Employees are turning towards freelance and remote gigs now more than ever, but there are also more small businesses being developed on top of that. The minimum wage that people in Ontario experience is lackluster to say the least, and that’s mainly due to the living costs that come with the province.
Ontario is certainly a wonderful place to start your career, raise a family, and eventually grow old, but that idea seems further and further out of reach with each passing year. This article will (hopefully) shed some light on why properly compensating your employees is important, especially now more than ever.
What is the Minimum Wage in Ontario?
As of December 2021, the minimum wage in Ontario is $14.35 per hour. This doesn’t account for the fact that most of the United States is sitting at $15 per hour and the Canadian dollar is weaker in comparison. Some people may think that $14.35 is laughable, while others would be more than happy to get their hands on that; it all depends on where you live in Canada.
Is It Enough for Ontario Residents?
Ontario is a massive province, which means there are going to be locations further North that will offer cheap property or living costs (when you exclude traveling for groceries or lack of supplies). Ontario residents who live in Toronto however, have something else to worry about entirely – you would need an average living wage of $22.08 to live alone in Toronto.
It’s important to note that living wage doesn’t account for your debt repayments, savings, homeownership, education funds, or any other kind of savings account (outside of a minimal amount they call a safety net).
If you were to work a regular 40-hour week, the extra $7.73 (when compared to minimum wage) is an additional $16,078 CAD annually. That’s how much more you would need to make if you wanted to live in Toronto, minimum wage itself isn’t even close to enough!
An Increase On the Horizon
Thankfully, it seems as if the Ontario government is finally taking steps to provide people with a higher minimum wage. Starting on January 1st, 2022, minimum wage will start at $15 per hour regardless of what you’re doing. This legislation would also remove the minimum wage for liquor servers (currently at $12.55 per hour) and entitle them to the new general wage. Some of the other changes include:
- Students (Under 18, 28-hours a week or less during school or breaks) – $14.10 per hour
- Remote Workers (Employers who pay people to work from home) – $16.50 per hour
- Hunting/Fishing Guides – $75 per hour (less than five consecutive hours in a day) or $105.05 (more than five consecutive hours in a day)
Employee Engagement Through Proper Compensation/Scheduling
Employees are always going to thrive when they have proper schedules in place, but that will go even further when you give them the proper compensation.
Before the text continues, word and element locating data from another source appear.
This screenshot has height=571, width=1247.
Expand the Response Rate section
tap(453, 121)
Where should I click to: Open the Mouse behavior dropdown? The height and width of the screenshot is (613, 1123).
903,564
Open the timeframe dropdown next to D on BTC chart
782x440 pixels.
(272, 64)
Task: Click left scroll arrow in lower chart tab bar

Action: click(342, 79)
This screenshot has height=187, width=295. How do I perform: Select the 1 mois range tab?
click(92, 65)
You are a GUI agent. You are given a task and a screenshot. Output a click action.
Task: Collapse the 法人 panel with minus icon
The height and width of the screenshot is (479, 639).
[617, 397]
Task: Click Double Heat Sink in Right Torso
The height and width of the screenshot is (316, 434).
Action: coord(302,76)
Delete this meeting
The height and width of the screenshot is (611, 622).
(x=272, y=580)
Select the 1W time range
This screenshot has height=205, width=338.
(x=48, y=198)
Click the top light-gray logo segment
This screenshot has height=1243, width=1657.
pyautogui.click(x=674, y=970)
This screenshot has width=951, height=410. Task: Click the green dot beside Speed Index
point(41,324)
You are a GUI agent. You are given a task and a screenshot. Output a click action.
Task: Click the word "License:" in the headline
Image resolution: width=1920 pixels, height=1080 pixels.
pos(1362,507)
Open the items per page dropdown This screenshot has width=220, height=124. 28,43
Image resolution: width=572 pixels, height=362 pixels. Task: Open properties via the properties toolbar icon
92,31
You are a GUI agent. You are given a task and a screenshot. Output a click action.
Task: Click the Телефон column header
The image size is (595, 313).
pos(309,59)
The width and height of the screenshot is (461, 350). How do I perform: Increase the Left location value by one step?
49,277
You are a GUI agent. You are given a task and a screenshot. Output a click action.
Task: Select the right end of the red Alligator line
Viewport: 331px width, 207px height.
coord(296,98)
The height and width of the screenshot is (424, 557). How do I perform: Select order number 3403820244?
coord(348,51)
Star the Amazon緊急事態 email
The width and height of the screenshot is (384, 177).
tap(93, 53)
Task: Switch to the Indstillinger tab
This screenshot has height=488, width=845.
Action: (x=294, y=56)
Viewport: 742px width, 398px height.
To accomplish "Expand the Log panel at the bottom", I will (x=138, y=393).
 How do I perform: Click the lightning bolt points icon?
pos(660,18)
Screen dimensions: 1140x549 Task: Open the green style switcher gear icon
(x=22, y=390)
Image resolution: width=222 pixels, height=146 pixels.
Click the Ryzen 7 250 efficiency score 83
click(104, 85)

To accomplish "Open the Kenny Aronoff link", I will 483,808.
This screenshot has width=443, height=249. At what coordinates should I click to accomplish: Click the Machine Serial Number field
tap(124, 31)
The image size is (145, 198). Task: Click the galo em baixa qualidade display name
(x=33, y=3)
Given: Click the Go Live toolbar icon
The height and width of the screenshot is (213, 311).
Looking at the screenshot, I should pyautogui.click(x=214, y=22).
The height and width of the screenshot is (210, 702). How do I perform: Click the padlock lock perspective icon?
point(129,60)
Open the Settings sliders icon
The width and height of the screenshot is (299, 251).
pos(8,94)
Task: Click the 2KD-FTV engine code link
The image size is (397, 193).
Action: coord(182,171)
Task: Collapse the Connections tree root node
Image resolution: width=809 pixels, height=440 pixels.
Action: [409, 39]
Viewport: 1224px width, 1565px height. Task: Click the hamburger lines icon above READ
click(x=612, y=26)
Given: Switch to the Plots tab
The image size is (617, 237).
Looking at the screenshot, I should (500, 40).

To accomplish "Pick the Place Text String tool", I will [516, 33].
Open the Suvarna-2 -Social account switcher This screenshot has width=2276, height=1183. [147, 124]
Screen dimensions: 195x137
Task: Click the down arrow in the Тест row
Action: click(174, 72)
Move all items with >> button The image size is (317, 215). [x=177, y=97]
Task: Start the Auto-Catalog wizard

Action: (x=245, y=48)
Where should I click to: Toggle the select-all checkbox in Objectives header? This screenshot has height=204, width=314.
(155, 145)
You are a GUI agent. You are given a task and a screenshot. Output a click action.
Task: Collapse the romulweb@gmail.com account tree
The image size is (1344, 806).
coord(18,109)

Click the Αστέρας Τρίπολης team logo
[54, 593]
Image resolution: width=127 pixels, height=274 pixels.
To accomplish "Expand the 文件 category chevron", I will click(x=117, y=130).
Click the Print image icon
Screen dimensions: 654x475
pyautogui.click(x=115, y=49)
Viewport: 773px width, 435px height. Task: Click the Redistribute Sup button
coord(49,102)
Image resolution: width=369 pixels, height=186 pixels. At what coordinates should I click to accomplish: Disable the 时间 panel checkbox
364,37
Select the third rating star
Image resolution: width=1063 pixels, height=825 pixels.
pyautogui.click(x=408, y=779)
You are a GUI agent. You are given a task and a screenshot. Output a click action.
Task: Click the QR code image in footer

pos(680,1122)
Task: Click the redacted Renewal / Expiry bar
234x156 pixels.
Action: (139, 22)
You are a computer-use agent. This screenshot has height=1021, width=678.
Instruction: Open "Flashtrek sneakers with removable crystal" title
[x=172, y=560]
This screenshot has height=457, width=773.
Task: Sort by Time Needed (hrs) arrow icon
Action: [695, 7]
Underpaying employees is something that shady business owners rely on to turn an even larger profit, but it’s something that we have to stop as soon as possible!
Employee engagement is the key to your success as a business owner, and by effectively scheduling your employees and ensuring they are compensated accordingly, you’ll be building a work culture that they enjoy being a part of!
Conclusion: Minimum Wage Isn’t Enough for Most Employees in Ontario (For Now!)
Even with the most recent boost to $15, it’s still a struggle to get by on minimum wage. People are turning towards finding roomates more than ever, and there is a staggering number of working adults returning home to live with their parents as a result. When you can work 40-hours a week and still not afford to live by yourself, something might need to change!
If you’re a business owner or manager reading this and you’re looking over annual salaries or hourly rates, be sure to keep employee engagement in mind before you slap a “minimum wage sticker” on anybody.